*** Opening of RECORDS SHOWN ***

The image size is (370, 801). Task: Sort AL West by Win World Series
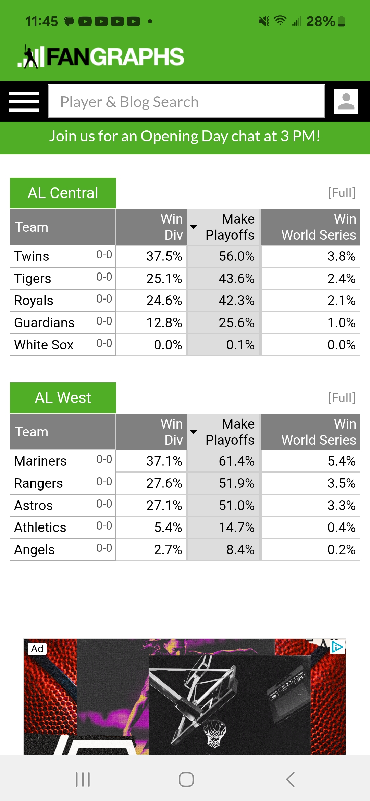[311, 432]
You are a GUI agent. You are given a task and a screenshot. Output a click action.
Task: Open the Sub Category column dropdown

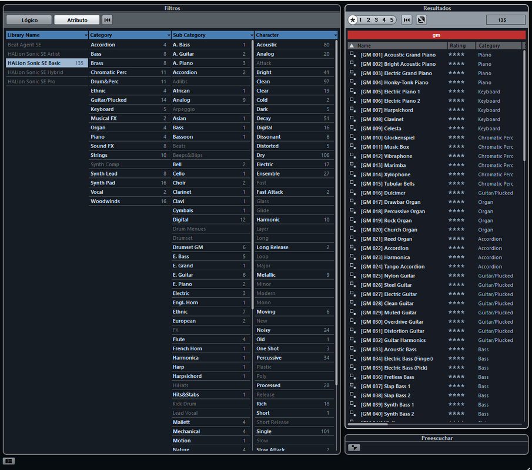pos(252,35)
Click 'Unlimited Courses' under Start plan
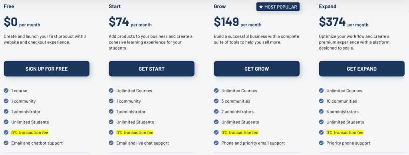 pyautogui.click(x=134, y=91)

*** Close of RECORDS SHOWN ***
*** Opening of RECORDS SHOWN ***

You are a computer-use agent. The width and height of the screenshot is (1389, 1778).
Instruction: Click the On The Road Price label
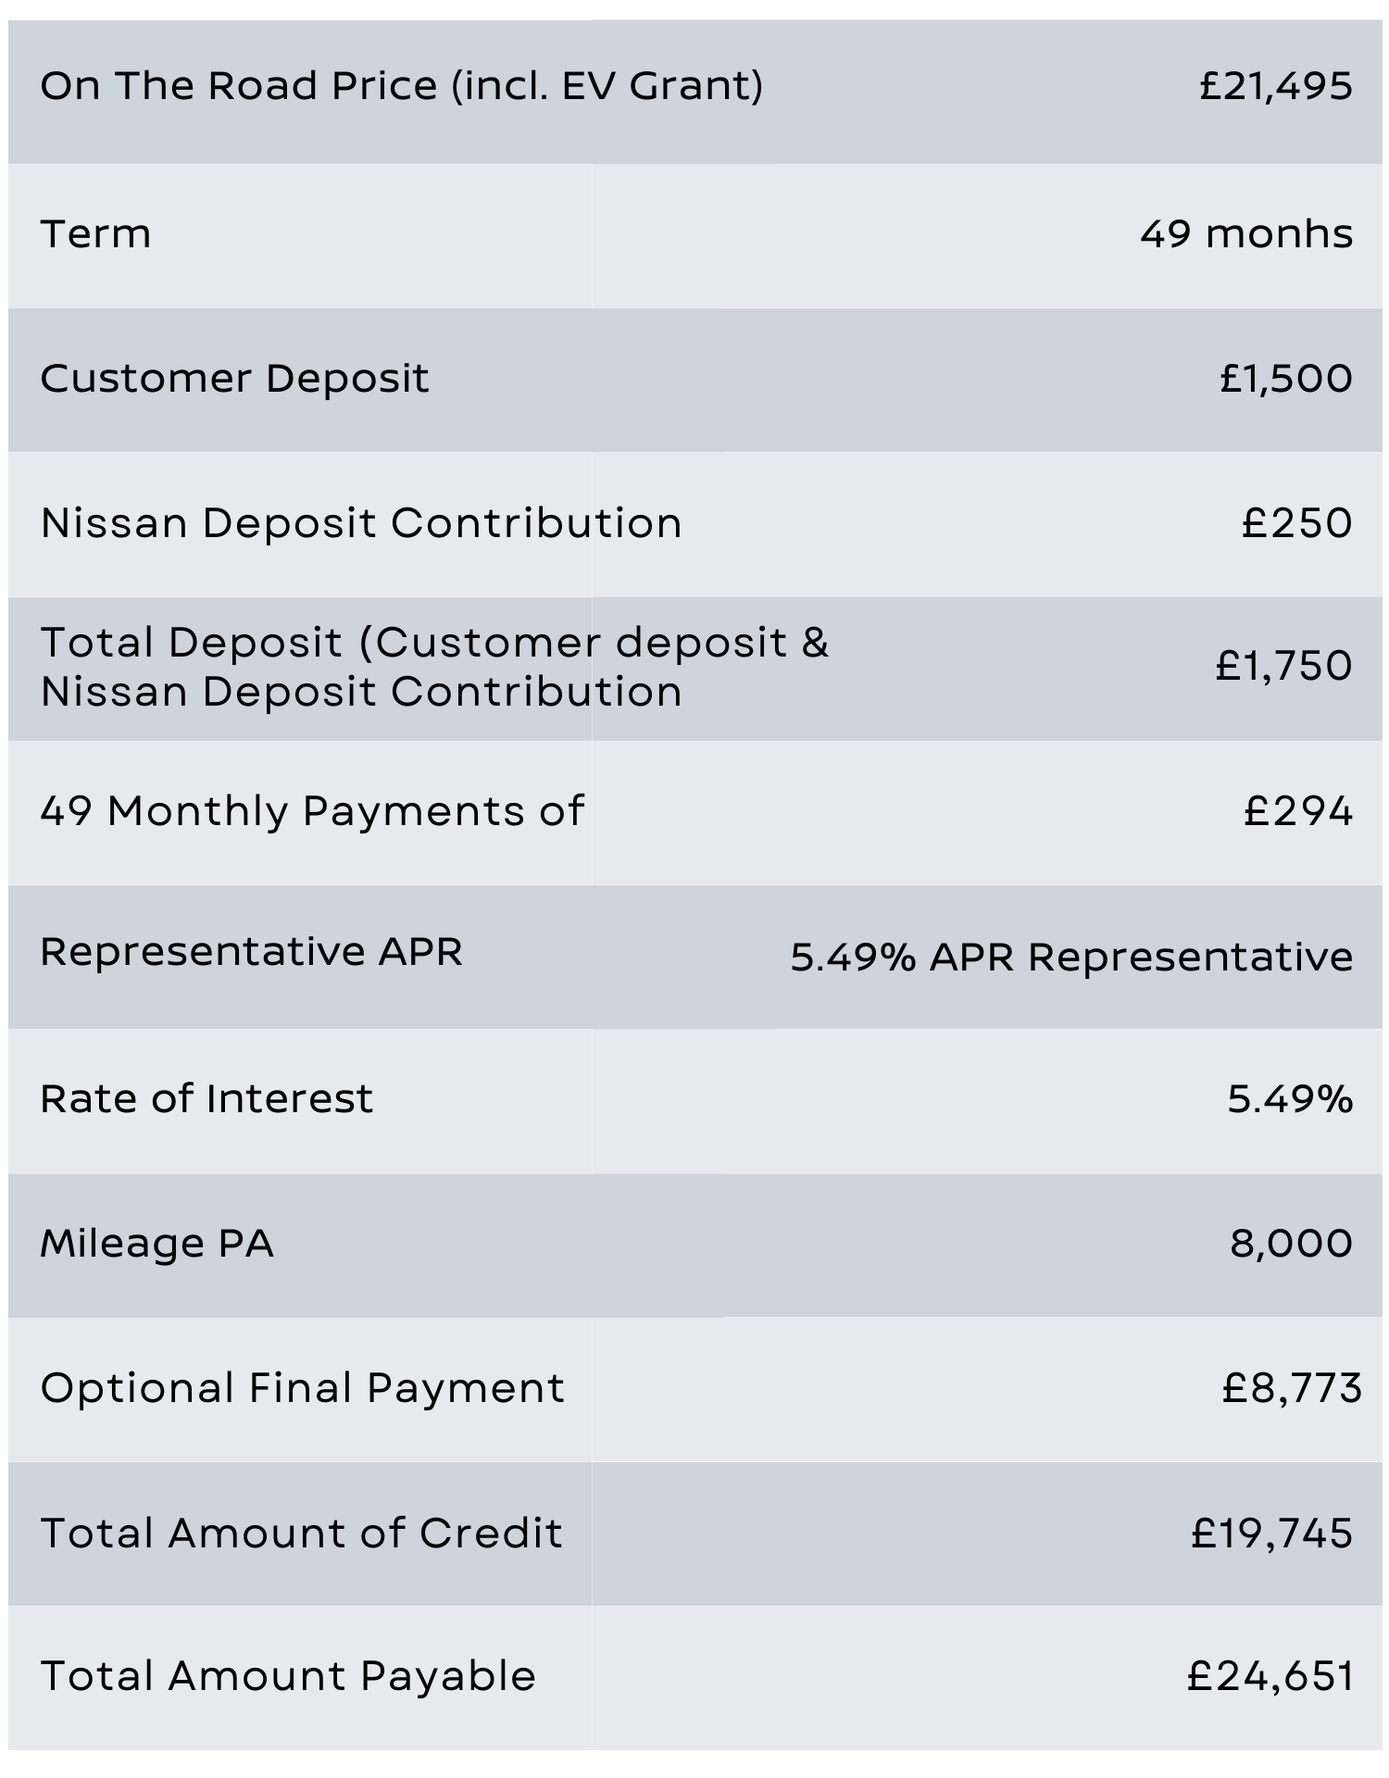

*** Close of RECORDS SHOWN ***

= YOUR TASK =
Using the listing above, copy exactly the line that contains "You are a computer-use", the line that contains "Instruction: Click the", and each line that falls between them.

= SOLUTION =
You are a computer-use agent. The width and height of the screenshot is (1389, 1778).
Instruction: Click the On The Road Price label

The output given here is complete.